== Given instruction ==
Swap "total amount" for "grand total" in the rows from the line containing "648x1568 pixels." down to the line containing "(529, 1306)", both included, and reproduce only that stretch with everything else unchanged. Leave the pictures out of the answer.

== Dataset content ==
⟨

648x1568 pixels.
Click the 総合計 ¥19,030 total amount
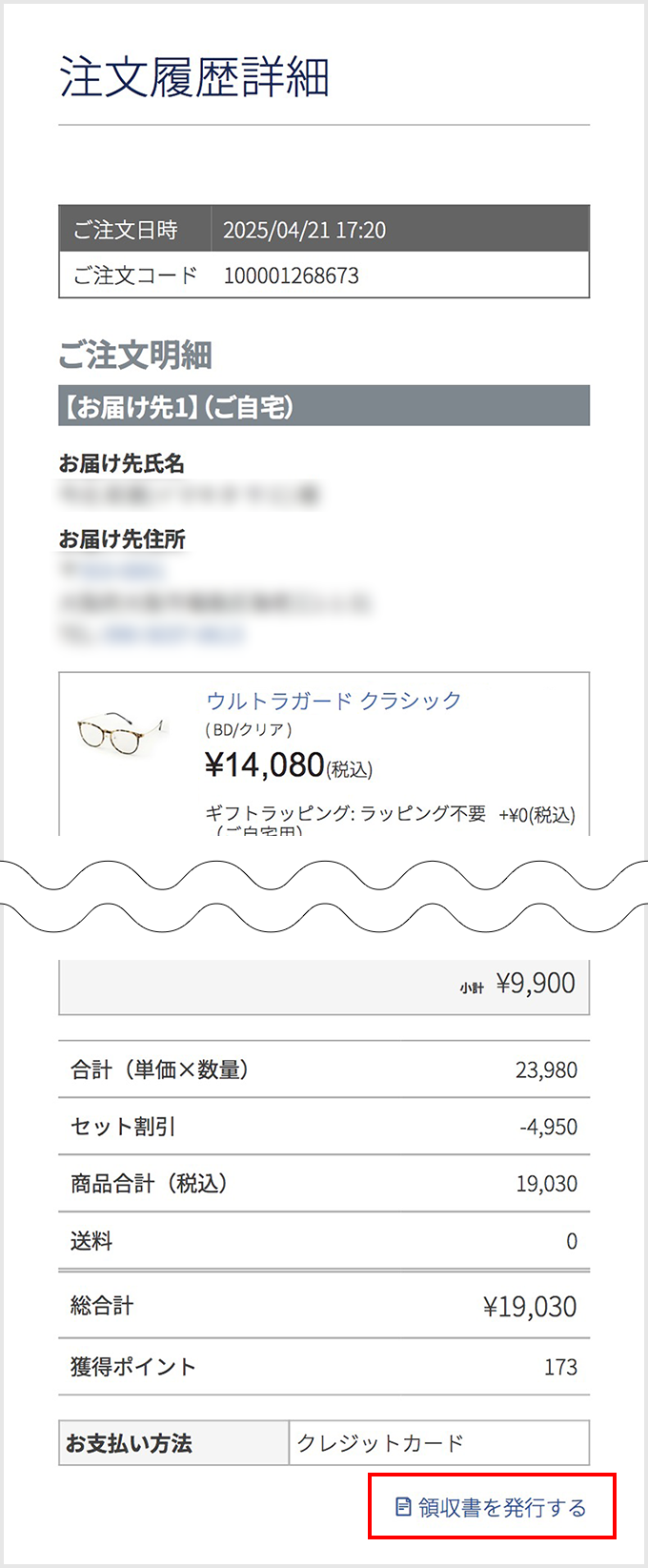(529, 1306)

⟩
⟨

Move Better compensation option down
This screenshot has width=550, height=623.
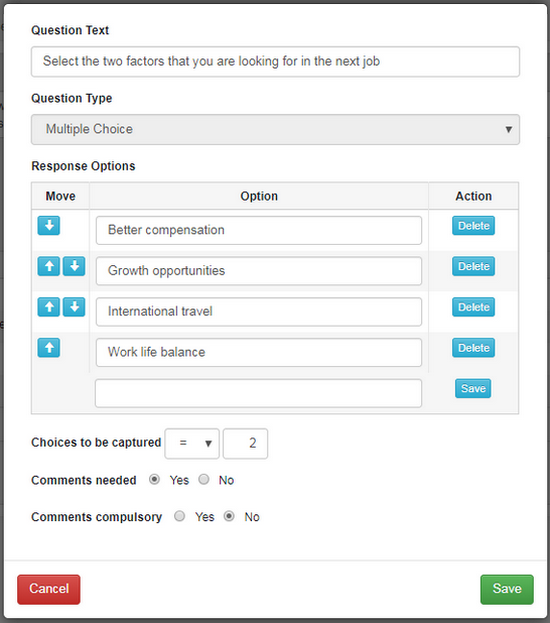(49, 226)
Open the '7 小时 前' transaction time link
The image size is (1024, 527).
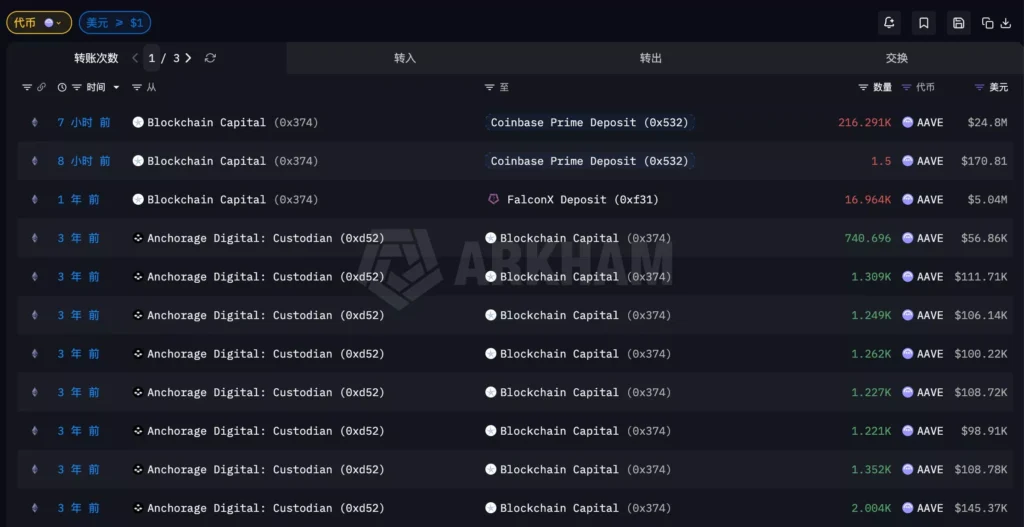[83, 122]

⟩
⟨

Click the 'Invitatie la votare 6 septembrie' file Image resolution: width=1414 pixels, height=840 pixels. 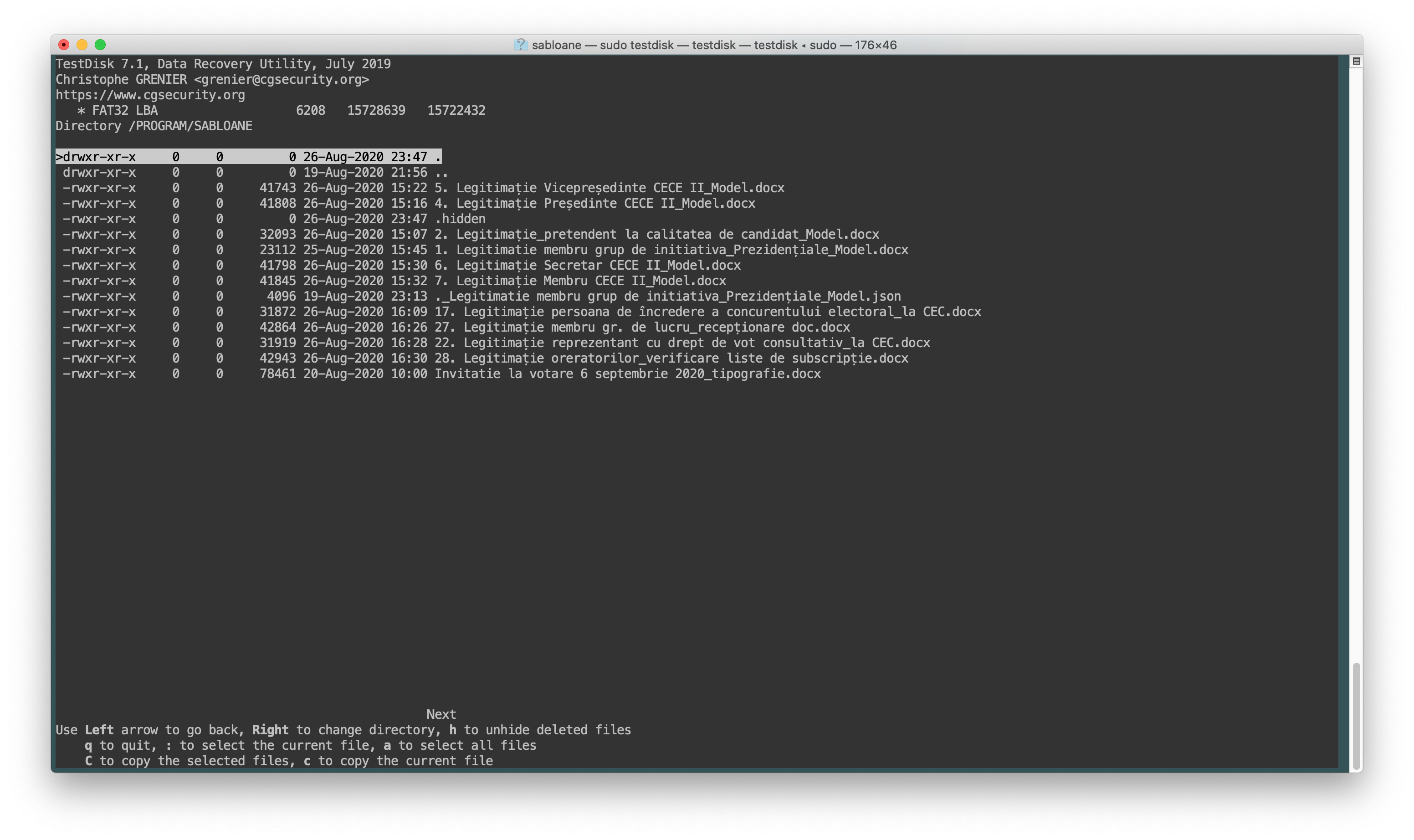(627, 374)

⟩

== Exercise result ==
648x1568 pixels.
Click the 総合計 ¥19,030 grand total
(529, 1306)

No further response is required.